What supplements should I take?
What topicals should I apply?
What procedure should I have?

Well, if you ask healthcare synergist, Dr. Mark Tager, he’d answer: It depends.

He’s right. Basically due to the fact that no two people on this planet have the exact same skin. And so, not everyone needs the exact same things.

So thanks to this same exploding information from the development of the science of nutrigenomics, information on gut and skin microbiome, and food sensitivities, it’s now possible to take a more personalized approach to your skin health.

In this most recent episode of the Thrive State Podcast, we are compounding this loads of information on skin health–and the gut-brain-skin connections–and unpacking the secrets to a radiant skin with Dr. Mark Tager.

Dr. Tager is my mentor, an early pioneer in integrative medicine who founded the Institute of Preventive Medicine in Portland, Oregon in 1976. He has authored eleven books, mostly advocating an integrative approach to medicine, including his most recent Feed Your Skin Right.

Skin health is such a great entryway to talk about general wellness! So let’s start the conversation there with Dr. Tager.

Get to know more about Dr. Tager’s work and his book, Feed Your Skin Right, at drtager.com and @drmtager.

Show notes

Principle of Nutrigenomics in Simple Terms

  • You cannot out-supplement a crappy diet.
  • 60% of determinants of health are about diet. 20% is intelligent supplementation. 20% are topicals applied from the outside, to biostimulate the skin.
  • Sugar attaching to collagen in your skin causes fine lines and wrinkles.
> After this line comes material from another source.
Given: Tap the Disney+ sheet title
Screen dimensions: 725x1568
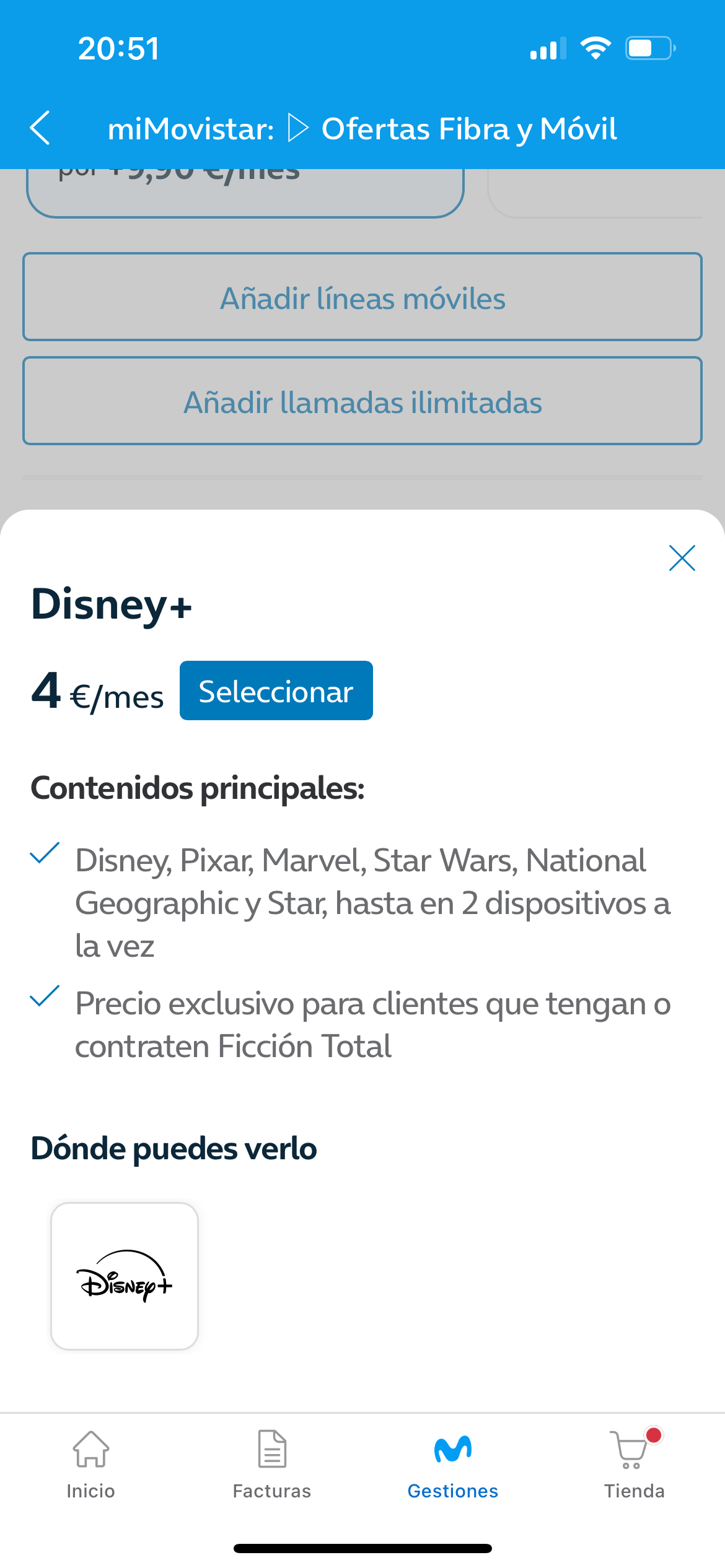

Do’s and Don’ts for the Skin

  • The closest the food looks to its natural state, the better it is for you.
  • The sad diet is devoid of nutrients, highly processed, and high in sugar and unhealthy oils.
  • Sugar, fats, and dairy (for some people) mostly affect the skin.
  • Essential fatty acids must be balanced. Too much omega 6, and too low omega 3 pushes you to inflammatory pathways.
  • Many people are mineral and vitamin deficient, especially vitamin C, vitamin D, and zinc.

The Gut-Brain-Skin Axis

  • There’s chemical information shared in these three all the time.
  • Fiber helps with dysbiosis. Fiber is the preferred food of good bacteria in the gut. Butyrate heals the gut, propionate affects the liver, and acetate goes out to the skin.
  • If you want good skin, start with fiber.

Spore-based probiotics (Bacillus) and diet

  • The microbiome creates vitamin K, hormones, and other neurotransmitters that are essential for well-being. Gut-produced neurotransmitters don’t cross the blood-brain barrier, but it wakes up afferent fibers of the vagus nerve going to the brain which sends information back down to the gut and spleen that regulates inflammation.
  • Most of the probiotics that we take are going to get destroyed in the stomach so they don’t really do that much. You need above 2 billion CFU to have much effect.
Nutrients from Plants: The job of the pigments in plants is to protect the plants from UV damage. So when you eat food that is high in these phytonutrients, you get the same skin protection.

When do you need deeper testing?

  • It depends on what your objectives are.
  • 70-80% of our patients will need treatments following the same principle: healing the gut, cutting down things that cause inflammation, and boosting the immune system. But to some people, these things wouldn’t be enough, thus, the need for deeper testing.
  • Some useful tests: whole genome sequencing vs 16S, GI tests, organic acids, and other metabolite tests, food sensitivity testing

Sleep, Stress and Skin

  • You absolutely need at least 7 hours of sleep. During this critical time, your body can do its “housekeeping.”
  • Breathing is the first aid for stress
Dr. Tager’s Best Medicine: Being married to an amazing woman for 38 years who is as beautiful on the inside as she is on the outside.